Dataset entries
▼▼▼

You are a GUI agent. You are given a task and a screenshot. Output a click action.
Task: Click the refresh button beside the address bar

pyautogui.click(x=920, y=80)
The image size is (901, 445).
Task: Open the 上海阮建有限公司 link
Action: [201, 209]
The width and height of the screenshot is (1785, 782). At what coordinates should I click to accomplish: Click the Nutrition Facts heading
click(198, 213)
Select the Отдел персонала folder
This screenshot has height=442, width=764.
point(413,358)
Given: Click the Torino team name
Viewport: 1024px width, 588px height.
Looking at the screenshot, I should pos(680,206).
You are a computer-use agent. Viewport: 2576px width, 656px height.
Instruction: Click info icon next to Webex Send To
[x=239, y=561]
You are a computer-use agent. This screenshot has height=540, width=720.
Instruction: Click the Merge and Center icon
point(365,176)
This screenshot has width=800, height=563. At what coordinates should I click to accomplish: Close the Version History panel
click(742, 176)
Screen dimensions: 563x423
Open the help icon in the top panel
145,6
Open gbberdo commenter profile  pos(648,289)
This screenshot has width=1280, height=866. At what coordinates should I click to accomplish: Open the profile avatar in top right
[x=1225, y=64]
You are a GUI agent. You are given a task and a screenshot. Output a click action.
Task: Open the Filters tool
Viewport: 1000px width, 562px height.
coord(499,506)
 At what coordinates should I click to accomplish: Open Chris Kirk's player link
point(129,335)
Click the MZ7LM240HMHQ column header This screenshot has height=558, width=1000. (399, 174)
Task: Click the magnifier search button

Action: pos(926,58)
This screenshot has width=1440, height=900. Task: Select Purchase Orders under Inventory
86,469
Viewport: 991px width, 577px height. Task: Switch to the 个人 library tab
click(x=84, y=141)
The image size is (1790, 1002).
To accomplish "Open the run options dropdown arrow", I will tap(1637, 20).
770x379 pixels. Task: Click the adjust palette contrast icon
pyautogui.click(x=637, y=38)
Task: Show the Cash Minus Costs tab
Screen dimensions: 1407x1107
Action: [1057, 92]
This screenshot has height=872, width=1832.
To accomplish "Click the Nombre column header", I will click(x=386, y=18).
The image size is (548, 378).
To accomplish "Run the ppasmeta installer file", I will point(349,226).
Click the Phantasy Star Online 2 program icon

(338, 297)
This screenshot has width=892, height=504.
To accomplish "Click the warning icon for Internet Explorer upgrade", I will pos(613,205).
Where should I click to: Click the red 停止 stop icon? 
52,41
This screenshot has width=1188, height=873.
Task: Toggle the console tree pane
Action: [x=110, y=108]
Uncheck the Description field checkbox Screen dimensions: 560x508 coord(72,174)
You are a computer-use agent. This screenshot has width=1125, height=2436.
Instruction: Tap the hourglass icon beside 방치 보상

▲▲▲

WORK REQUIRED: How many lines of the entries above include the word "header"? Answer with the number only.

WRITTEN SOLUTION: 2